Notably, Kubernetes images usually have the k8s or kubernetes string in their name:
registry.k8s.io/kube-apiserver v1.28.3 537434729123 5 months ago 126MB
registry.k8s.io/kube-controller-manager v1.28.3 10baa1ca1706 5 months ago 122MB
registry.k8s.io/kube-scheduler v1.28.3 6d1b4fd1b182 5 months ago 60.1MB
registry.k8s.io/kube-proxy v1.28.3 bfc896cf80fb 5 months ago 73.1MB
registry.k8s.io/etcd 3.5.9-0 73deb9a3f702 10 months ago 294MB
registry.k8s.io/coredns/coredns v1.10.1 ead0a4a53df8 13 months ago 53.6MB
registry.k8s.io/pause 3.9 e6f181688397 17 months ago 744kB
kubernetesui/dashboard <none> 07655ddf2eeb 18 months ago 246MB
kubernetesui/metrics-scraper <none> 115053965e86 22 months ago 43.8MB
gcr.io/k8s-minikube/storage-provisioner v5 6e38f40d628d 2 years ago 31.5MB
This way, we can distinguish most pod-related containers from those isolated in Docker.
5. Container Runtime Storage Usage
Since containers usually make up a big part of the storage usage for a Kubernetes deployment, we list the mapping between containers and directories.
When it comes to Docker, we can use one compound command to map containers to directories:
$ docker inspect --format=$'{{.Name}}\n >>> {{.GraphDriver.Data.MergedDir}}\n' $(docker ps --all --quiet)
Let’s break this command down:
- inspect shows selected (container name and filesystem path) and [–format]ted data about a container
- ps lists –all containers [–quiet]ly (only container identifiers)
- $() is a command substitution that gets interpolated
For instance, there are already some familiar mappings from the df overlay listing we saw earlier:
[...]
/k8s_POD_kube-apiserver-xost_kube-system_b11cd851d3b912861b5862cb512d0521_0
>>> /var/lib/docker/overlay2/a4fdbc126518168bad7f2977f16eb666f7f33f47b67d9d75d2f74b96c3474eb9/merged
/k8s_kubernetes-dashboard_kubernetes-dashboard-8694d4445c-hnt9w_kubernetes-dashboard_cb1dc601-ecfe-42d3-b590-ca79877ae036_0
>>> /var/lib/docker/overlay2/733c46aa655aee3b736cafe66629e32e0d9f4156671608243117b95a32c716a9/merged
[...]
Thus, we can focus on specific containers, especially those with the k8s_ prefix.
6. Kubernetes Pods Storage Usage
Going higher up the chain, we can discover which Kubernetes pod is associated with a given (large) directory:
$ kubectl get pods --all-namespaces --output=jsonpath='
{range .items[*]}{@.metadata.name}
{" >>> volumes: "}{@.spec.volumes}
{" >>> volumeMounts: "}{@..volumeMounts}
{"\n"}{end}'
This kubectl command uses the get subcommand to extract the name and volumes data for all pods in –all-namespaces.

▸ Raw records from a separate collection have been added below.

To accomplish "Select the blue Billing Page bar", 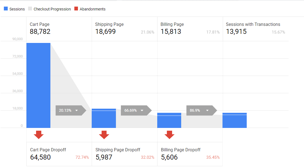I will pos(169,121).
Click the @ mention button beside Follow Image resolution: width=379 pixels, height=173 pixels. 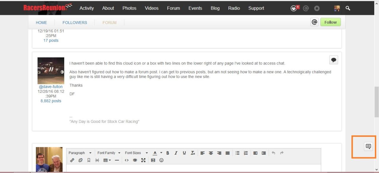(x=314, y=22)
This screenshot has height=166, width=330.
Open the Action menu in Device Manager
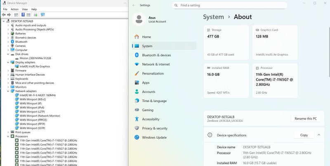click(x=14, y=9)
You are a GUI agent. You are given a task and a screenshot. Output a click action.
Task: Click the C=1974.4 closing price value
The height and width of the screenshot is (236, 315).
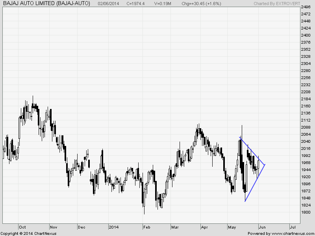(137, 4)
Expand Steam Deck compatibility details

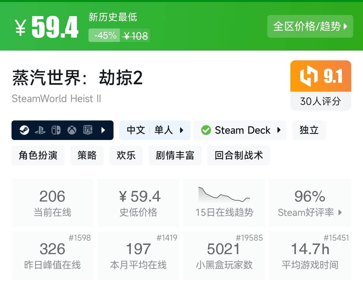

To do so, it uses a special jsonpath that goes through several steps:
- {range .items[*]}: iterate through all items (pods)
- {@.metadata.name}: item name
- {“\n >>> volumes: “}: visual formatting
- {@.spec.volumes}: the item volumes [spec]ifications
- {“\n >>> volumeMounts: “}: visual formatting
- {@..volumeMounts}: the item volumeMounts
- {“\n\n””}: visual formatting
- {end}: terminate jsonpath
Thus, we acquire all volume information, including directories.
To get further information about a given PV or PVC, we can use the describe subcommand and the respective resource NAME:
$ kubectl describe [pv|pvc] <NAME> --all-namespaces
Of course, we can also get a more script-friendly version via get:
$ kubectl get [pv|pvc] <NAME> --all-namespaces --output=json
This way, the Storage Class and Access Mode can give us an idea of any quotas or storage limits.
7. Summary
In this article, we talked about Kubernetes node storage allocation and discovery.
In conclusion, the storage usage around a Kubernetes deployment can vary significantly, so knowing how to analyze and limit it can be critical.